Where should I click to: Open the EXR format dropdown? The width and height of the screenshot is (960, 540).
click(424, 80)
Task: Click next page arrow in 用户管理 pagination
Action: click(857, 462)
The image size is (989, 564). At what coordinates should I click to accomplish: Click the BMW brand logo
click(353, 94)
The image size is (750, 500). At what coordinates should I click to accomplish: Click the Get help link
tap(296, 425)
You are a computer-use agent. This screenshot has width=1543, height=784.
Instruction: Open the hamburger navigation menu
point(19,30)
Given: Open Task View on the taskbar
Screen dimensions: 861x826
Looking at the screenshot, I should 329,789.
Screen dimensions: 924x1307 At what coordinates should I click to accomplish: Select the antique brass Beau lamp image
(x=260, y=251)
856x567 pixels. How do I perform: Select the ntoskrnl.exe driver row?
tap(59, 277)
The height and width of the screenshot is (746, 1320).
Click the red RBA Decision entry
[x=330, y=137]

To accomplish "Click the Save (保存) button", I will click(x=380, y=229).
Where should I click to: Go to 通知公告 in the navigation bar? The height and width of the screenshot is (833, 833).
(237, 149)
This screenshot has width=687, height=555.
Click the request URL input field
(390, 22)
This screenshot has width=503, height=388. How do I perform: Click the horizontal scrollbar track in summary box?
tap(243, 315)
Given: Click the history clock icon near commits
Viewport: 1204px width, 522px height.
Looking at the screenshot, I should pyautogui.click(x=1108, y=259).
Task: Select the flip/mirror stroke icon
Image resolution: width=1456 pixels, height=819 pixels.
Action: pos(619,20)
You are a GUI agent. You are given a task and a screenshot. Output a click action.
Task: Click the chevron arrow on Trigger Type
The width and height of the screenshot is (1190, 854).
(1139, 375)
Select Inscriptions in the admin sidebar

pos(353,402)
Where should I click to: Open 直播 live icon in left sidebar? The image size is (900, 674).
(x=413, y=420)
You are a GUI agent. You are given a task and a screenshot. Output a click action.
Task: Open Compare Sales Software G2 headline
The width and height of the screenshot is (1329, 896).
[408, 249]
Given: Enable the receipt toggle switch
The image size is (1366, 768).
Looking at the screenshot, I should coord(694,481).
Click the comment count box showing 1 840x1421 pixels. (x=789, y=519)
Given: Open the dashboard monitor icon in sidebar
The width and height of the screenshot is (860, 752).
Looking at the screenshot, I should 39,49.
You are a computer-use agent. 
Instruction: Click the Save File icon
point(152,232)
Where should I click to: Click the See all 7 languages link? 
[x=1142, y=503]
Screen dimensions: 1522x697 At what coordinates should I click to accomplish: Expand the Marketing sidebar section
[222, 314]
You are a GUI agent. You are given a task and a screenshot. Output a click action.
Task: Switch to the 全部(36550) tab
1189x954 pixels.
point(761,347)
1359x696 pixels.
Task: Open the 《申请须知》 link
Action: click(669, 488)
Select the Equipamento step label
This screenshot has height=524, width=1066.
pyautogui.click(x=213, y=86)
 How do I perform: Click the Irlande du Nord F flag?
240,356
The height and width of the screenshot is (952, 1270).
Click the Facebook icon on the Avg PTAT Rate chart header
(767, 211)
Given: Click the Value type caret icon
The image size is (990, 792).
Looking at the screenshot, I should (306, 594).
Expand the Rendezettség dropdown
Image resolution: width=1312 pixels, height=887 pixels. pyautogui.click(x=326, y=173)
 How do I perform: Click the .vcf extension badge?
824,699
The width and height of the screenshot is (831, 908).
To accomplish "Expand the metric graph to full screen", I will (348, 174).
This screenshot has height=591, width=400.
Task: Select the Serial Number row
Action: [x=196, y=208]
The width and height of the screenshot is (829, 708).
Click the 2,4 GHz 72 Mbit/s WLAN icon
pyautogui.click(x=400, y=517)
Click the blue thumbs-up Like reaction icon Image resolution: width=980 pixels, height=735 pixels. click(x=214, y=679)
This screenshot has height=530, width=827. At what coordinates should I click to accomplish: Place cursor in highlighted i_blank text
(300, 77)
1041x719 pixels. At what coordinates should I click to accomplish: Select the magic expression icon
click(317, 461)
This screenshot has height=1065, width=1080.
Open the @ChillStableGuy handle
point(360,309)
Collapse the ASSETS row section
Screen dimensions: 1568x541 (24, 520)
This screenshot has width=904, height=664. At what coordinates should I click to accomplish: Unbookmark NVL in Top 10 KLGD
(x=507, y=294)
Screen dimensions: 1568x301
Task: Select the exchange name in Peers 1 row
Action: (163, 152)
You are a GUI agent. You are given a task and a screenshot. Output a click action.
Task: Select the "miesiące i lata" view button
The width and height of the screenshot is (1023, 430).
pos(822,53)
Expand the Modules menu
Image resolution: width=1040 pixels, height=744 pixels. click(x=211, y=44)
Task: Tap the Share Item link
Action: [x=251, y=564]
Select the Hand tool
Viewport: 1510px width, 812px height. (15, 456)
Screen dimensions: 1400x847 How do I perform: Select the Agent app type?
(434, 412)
*****
=== Task description ===
Pull out each record as written and restate it exactly.

=== Your solution ===
Where should I click to: Open the EXR format dropdown? The width and height of the screenshot is (960, 540).
click(424, 80)
Task: Click next page arrow in 用户管理 pagination
Action: click(857, 462)
The image size is (989, 564). At what coordinates should I click to accomplish: Click the BMW brand logo
click(353, 94)
The image size is (750, 500). At what coordinates should I click to accomplish: Click the Get help link
tap(296, 425)
You are a computer-use agent. This screenshot has width=1543, height=784.
Instruction: Open the hamburger navigation menu
point(19,30)
Given: Open Task View on the taskbar
Screen dimensions: 861x826
Looking at the screenshot, I should 329,789.
Screen dimensions: 924x1307 At what coordinates should I click to accomplish: Select the antique brass Beau lamp image
(x=260, y=251)
856x567 pixels. How do I perform: Select the ntoskrnl.exe driver row?
tap(59, 277)
The height and width of the screenshot is (746, 1320).
Click the red RBA Decision entry
[x=330, y=137]

To accomplish "Click the Save (保存) button", I will click(x=380, y=229).
Where should I click to: Go to 通知公告 in the navigation bar? The height and width of the screenshot is (833, 833).
(237, 149)
This screenshot has width=687, height=555.
Click the request URL input field
(390, 22)
This screenshot has width=503, height=388. How do I perform: Click the horizontal scrollbar track in summary box?
tap(243, 315)
Given: Click the history clock icon near commits
Viewport: 1204px width, 522px height.
Looking at the screenshot, I should pyautogui.click(x=1108, y=259).
Task: Select the flip/mirror stroke icon
Image resolution: width=1456 pixels, height=819 pixels.
Action: pos(619,20)
You are a GUI agent. You are given a task and a screenshot. Output a click action.
Task: Click the chevron arrow on Trigger Type
The width and height of the screenshot is (1190, 854).
(1139, 375)
Select Inscriptions in the admin sidebar

pos(353,402)
Where should I click to: Open 直播 live icon in left sidebar? The image size is (900, 674).
(x=413, y=420)
You are a GUI agent. You are given a task and a screenshot. Output a click action.
Task: Open Compare Sales Software G2 headline
The width and height of the screenshot is (1329, 896).
[408, 249]
Given: Enable the receipt toggle switch
The image size is (1366, 768).
Looking at the screenshot, I should coord(694,481).
Click the comment count box showing 1 840x1421 pixels. (x=789, y=519)
Given: Open the dashboard monitor icon in sidebar
The width and height of the screenshot is (860, 752).
Looking at the screenshot, I should 39,49.
You are a computer-use agent. 
Instruction: Click the Save File icon
point(152,232)
Where should I click to: Click the See all 7 languages link? 
[x=1142, y=503]
Screen dimensions: 1522x697 At what coordinates should I click to accomplish: Expand the Marketing sidebar section
[222, 314]
You are a GUI agent. You are given a task and a screenshot. Output a click action.
Task: Switch to the 全部(36550) tab
1189x954 pixels.
point(761,347)
1359x696 pixels.
Task: Open the 《申请须知》 link
Action: click(669, 488)
Select the Equipamento step label
This screenshot has height=524, width=1066.
pyautogui.click(x=213, y=86)
 How do I perform: Click the Irlande du Nord F flag?
240,356
The height and width of the screenshot is (952, 1270).
Click the Facebook icon on the Avg PTAT Rate chart header
(767, 211)
Given: Click the Value type caret icon
The image size is (990, 792).
Looking at the screenshot, I should (306, 594).
Expand the Rendezettség dropdown
Image resolution: width=1312 pixels, height=887 pixels. pyautogui.click(x=326, y=173)
 How do I perform: Click the .vcf extension badge?
824,699
The width and height of the screenshot is (831, 908).
To accomplish "Expand the metric graph to full screen", I will (348, 174).
This screenshot has height=591, width=400.
Task: Select the Serial Number row
Action: [x=196, y=208]
The width and height of the screenshot is (829, 708).
Click the 2,4 GHz 72 Mbit/s WLAN icon
pyautogui.click(x=400, y=517)
Click the blue thumbs-up Like reaction icon Image resolution: width=980 pixels, height=735 pixels. click(x=214, y=679)
This screenshot has height=530, width=827. At what coordinates should I click to accomplish: Place cursor in highlighted i_blank text
(300, 77)
1041x719 pixels. At what coordinates should I click to accomplish: Select the magic expression icon
click(317, 461)
This screenshot has height=1065, width=1080.
Open the @ChillStableGuy handle
point(360,309)
Collapse the ASSETS row section
Screen dimensions: 1568x541 (24, 520)
This screenshot has width=904, height=664. At what coordinates should I click to accomplish: Unbookmark NVL in Top 10 KLGD
(x=507, y=294)
Screen dimensions: 1568x301
Task: Select the exchange name in Peers 1 row
Action: (163, 152)
You are a GUI agent. You are given a task and a screenshot. Output a click action.
Task: Select the "miesiące i lata" view button
The width and height of the screenshot is (1023, 430).
pos(822,53)
Expand the Modules menu
Image resolution: width=1040 pixels, height=744 pixels. click(x=211, y=44)
Task: Tap the Share Item link
Action: [x=251, y=564]
Select the Hand tool
Viewport: 1510px width, 812px height. (15, 456)
Screen dimensions: 1400x847 How do I perform: Select the Agent app type?
(434, 412)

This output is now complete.